July 16, 2006|by PEPPER BALLARD


Military control of the B&O Roundhouse during the Civil War switched hands more than 50 times, making it a "fascinating" historical site and "jewel of early American railroading," U.S. Sen. Robert C. Byrd, D-W.Va., told a group gathered there Saturday.

"This piece of yesterday can be a key piece of tomorrow," Byrd told the group of more than 100 people gathered in the Frog & Switch Building of the Martinsburg Roundhouse Center as part of its eighth annual Roundhouse Rail Days, which continues today.

A plaque was unveiled to mark the Baltimore & Ohio Railroad Martinsburg Shops' 2003 designation as a National Historic Landmark.

Built in 1866, the roundhouse was known for its innovative 19th-century engineering and its involvement in the nation's first labor strike.

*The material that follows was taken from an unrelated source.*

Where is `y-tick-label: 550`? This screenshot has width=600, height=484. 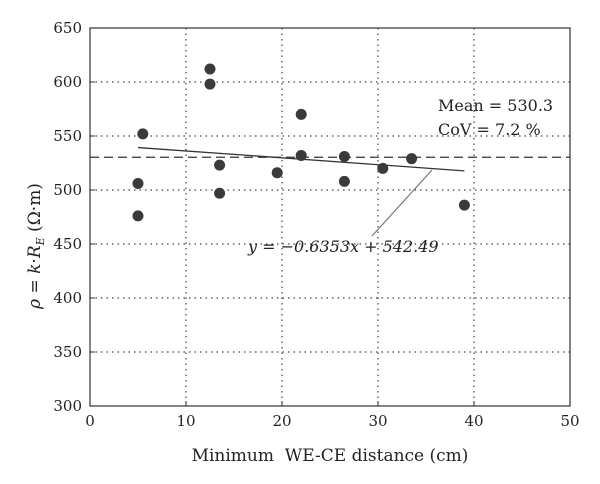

Clarence "CEM" E. Martin III, chairman of the Berkeley County Roundhouse Authority, also unveiled a plaque to honor Byrd, 88, for his help in securing funds for the roundhouse's refurbishment. The plaque also will be placed in the center.

"You would not see the level of preservation and restoration you're seeing today if not for his support of this project," Martin said.

Photographs of Byrd, depicting a young violin student through his time spent serving in the U.S. Senate, were tacked on the shop's walls. A local band, Allegheny Uprising, sang "Take Me Home, Country Roads," and a song its singer, Betty Jo Rockwell, wrote in honor of Byrd.

"I found inspiration in Senator Robert Byrd. I found inspiration in his words," Rockwell sang.

Earlier this month, Byrd announced $585,000 would be set aside from federal funds for the center. Overall, Byrd helped secure nearly $3.6 million for the project, according to a written release from his office.

Martin said $8 million has been raised over the past eight years to turn the center into a site for tourism and economic development.

"He truly is the architect of the future of West Virginia," Martin said.

Comparing Byrd to Cicero, Daniel Webster and Sir Thomas More, Martin applauded Byrd's convictions and love for his country and its Constitution, which he carries close to his heart.

If you go

What: Roundhouse Rail Days

When: Today, 11 a.m. to 5 p.m.

Where: Martinsburg Roundhouse Center, 100 E. Liberty St., Martinsburg, W.Va.

Admission is $5 for adults and free for children 12 and younger. Tickets will be sold at the front gate.